The coat of arms of Brisbane is a historic icon; symbolising aspects of not only the City but also the eponymous Governor of New South Wales, Sir Thomas Brisbane.

Sir Thomas' preoccupation with the field of astronomy is indicated by the two mullets. The Stafford knot was the badge of the 38th (1st Staffordshire) Regiment of Foot in which Sir Thomas Brisbane entered the British Army as an Ensign in 1789.

The Caduceus is the symbol of Commerce and Peace, and is the emblem depicted for Hermes in his capacity as God and Protector of Commerce.
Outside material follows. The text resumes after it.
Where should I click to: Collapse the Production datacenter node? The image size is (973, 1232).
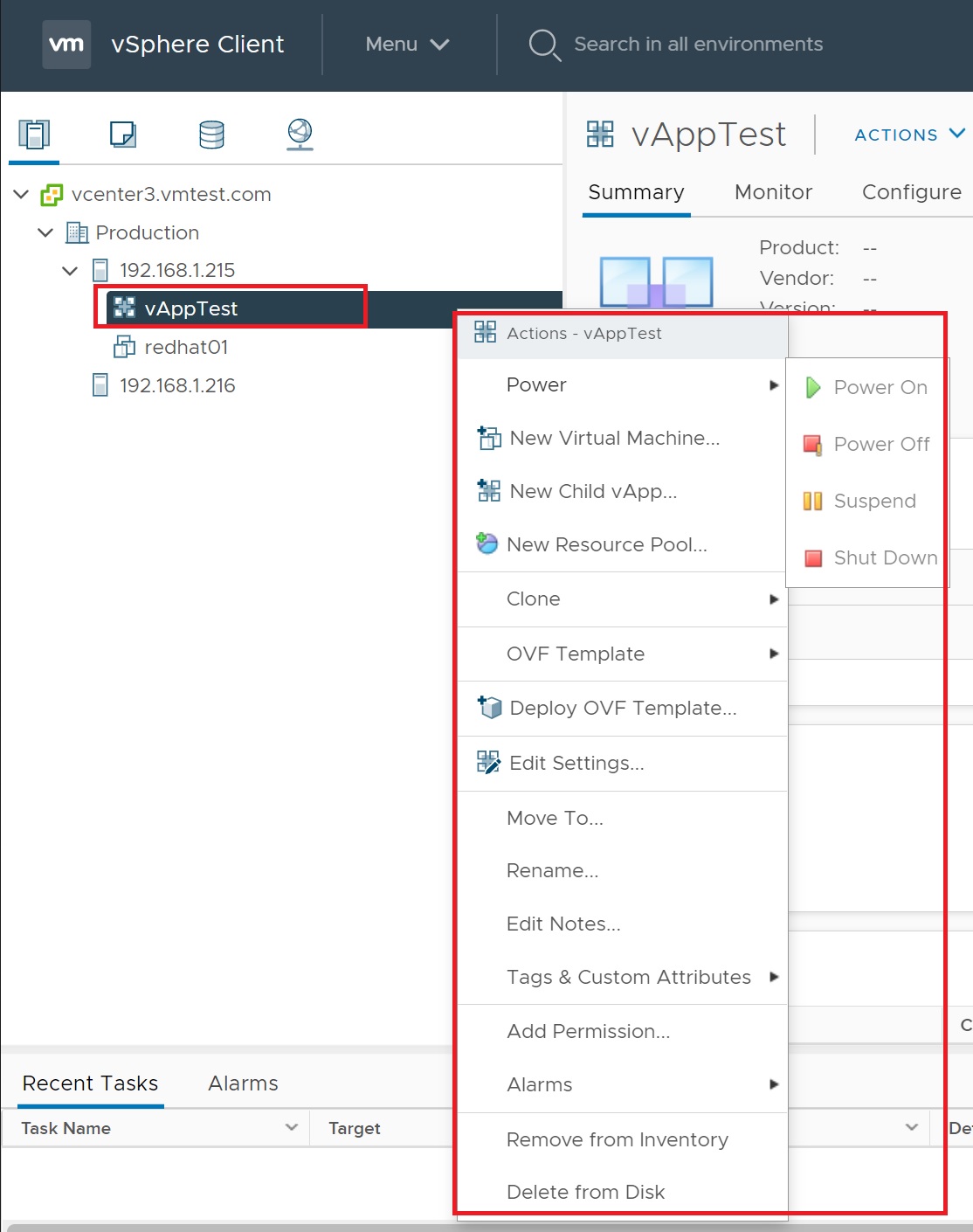(45, 232)
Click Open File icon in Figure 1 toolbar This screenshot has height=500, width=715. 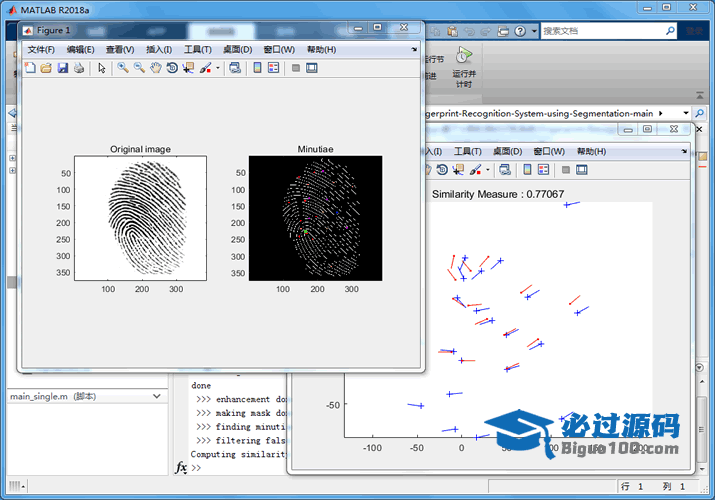pos(46,68)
Two Gryphons support the design, together with the motto "Meliora Sequimur", which means "Let us pursue better things" in Latin. The Gryphon is one of the principal bearings in heraldry, and is frequently used as a charge or supporter. The chimerical creature is half eagle and half lion and legend states that when it attains full growth, it will never be taken alive. The wavy blue bar around the creatures' necks alludes to the city's location as a port on the river.

The palm leaves in the crest are a symbol of victory included as a compliment from the Council to the valour of Australian Defence Force.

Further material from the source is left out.